Page updated on Oct 9, 2020 at 10:28 AM

Protect Yourself, Protect Others: Get a Flu Vaccine Every Year

Everyone 6 months of age and older should be vaccinated against the flu. The circulating strains of flu are a good match with those included in this year’s vaccine.

If you are pregnant, you can and should receive the flu shot during any trimester. Pregnant women are at high risk of flu-related complications. If immunized during pregnancy, protective antibodies help protect your baby for up to 6 months after birth. For more information on receiving the flu shot while pregnant, visit the CDC’s website.

Where to Get a Flu Shot

Free Flu Clinics

The Alexandria Health Department (AHD) and the City of Alexandria conducted two free flu shot clinics on September 26, and October 3, administering a total of 1,802 flu vaccines. Vaccinations were administered to 962 participants at a walk-up clinic at Francis C. Hammond Middle School and 840 participants at a drive-through clinic at T.C. Williams High School. The clinic was supported by AHD’s Medical Reserve Corps volunteers and staff from multiple City agencies. 
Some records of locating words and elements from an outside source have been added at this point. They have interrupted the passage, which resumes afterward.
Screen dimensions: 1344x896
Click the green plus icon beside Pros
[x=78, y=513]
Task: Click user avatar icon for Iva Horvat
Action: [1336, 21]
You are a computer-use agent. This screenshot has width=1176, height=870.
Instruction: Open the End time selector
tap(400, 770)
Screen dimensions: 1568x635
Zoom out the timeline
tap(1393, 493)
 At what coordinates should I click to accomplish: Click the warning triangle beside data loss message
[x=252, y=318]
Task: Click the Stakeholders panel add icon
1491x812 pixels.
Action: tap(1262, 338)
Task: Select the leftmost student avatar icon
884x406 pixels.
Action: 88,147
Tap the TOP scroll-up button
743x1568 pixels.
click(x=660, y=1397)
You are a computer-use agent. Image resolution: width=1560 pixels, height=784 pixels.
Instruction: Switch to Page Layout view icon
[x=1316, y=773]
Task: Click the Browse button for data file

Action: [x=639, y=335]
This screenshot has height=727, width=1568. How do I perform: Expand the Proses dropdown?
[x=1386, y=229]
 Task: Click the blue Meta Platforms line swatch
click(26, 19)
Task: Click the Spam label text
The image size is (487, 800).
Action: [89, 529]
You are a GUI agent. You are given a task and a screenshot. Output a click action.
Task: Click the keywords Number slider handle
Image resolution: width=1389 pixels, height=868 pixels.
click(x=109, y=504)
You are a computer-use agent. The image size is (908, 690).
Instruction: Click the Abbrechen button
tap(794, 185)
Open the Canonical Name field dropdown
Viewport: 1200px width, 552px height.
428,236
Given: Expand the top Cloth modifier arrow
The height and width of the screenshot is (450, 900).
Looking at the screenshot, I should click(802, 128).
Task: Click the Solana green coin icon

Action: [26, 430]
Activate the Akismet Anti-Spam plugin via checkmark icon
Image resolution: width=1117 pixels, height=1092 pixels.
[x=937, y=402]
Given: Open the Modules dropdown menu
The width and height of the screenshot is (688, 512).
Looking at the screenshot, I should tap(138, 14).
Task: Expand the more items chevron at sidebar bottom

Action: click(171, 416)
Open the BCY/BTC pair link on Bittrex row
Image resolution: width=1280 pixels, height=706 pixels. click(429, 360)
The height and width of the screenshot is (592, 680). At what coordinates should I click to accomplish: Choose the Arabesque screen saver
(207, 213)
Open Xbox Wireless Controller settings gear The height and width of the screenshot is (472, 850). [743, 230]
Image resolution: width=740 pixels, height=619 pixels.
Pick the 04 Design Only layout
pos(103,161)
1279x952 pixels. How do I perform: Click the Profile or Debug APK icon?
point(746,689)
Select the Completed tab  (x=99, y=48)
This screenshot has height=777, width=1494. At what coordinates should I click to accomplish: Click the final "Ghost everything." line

Flu Shot Alternate Locations Flyer imageOther Locations

If you are unable to make it to a flu clinic, you can still receive a flu shot at:

  • Doctor’s offices or clinics

  • Drug stores

  • Grocery stores with a pharmacy

  • The Alexandria Health Department

Regardless of where you receive your flu shot, there are some things you can do to make sure your trip is successful:

  • Call ahead to check that vaccines are still available, and whether an appointment or fees are required

  • If you’re 65 or over, ask whether the provider has the high dose vaccine for seniors

  • Wear a mask on your visit

  • Don’t get the vaccine if you’re sick

For questions, call the Alexandria Health Department at 703.746.4888

The Flu, COVID-19 and You

Influenza (Flu) and COVID-19 are both contagious respiratory illnesses, but they are caused by different viruses. 

Because some of the symptoms of flu and COVID-19 are similar, it may be hard to tell the difference between them based on symptoms alone, and COVID-19 testing may be needed to help confirm a diagnosis. Flu and COVID-19 share many characteristics, but there are some key differences between the two. 

AHD encourages everyone to get a flu vaccine as an important step for personal and community health. If you are over 65 years old, ask your healthcare provider if the senior, high dose flu shot is available. Bring a pen to complete forms and minimize shared materials. 

For more information, check out the CDC's webpage on the flu and COVID-19.

Prevent the Spread of Germs: Cover Coughs and Sneezes

  • Cough and sneeze into your sleeve. This prevents germs from getting on your hands, which then leave germs on the things you touch (door knobs, hand rails, light switches, etc). Flu can survive on these surfaces for several hours!

  • If you use a tissue to cover your nose and mouth when you cough or sneeze, throw the tissue in the trash after you use it.

Stay Home When You are Sick

  • If you or your child has a fever, stay home! You or your child should be fever-free for at least 24 hours before returning to work or school. A fever should be gone without the use of fever-reducing medicine (like Tylenol)

  • If you are sick, do not visit loved ones in the hospital, nursing home, or any facility housing the elderly and/or anyone in frail health. People with certain health conditions are more likely to have complications that result in hospitalization or even death. Limiting contact with others as much as possible while you are sick keeps you from infecting them.

Wash Your Hands

  • Wash your hands often with soap and water

  • If soap and water are not readily available, use an alcohol-based hand rub.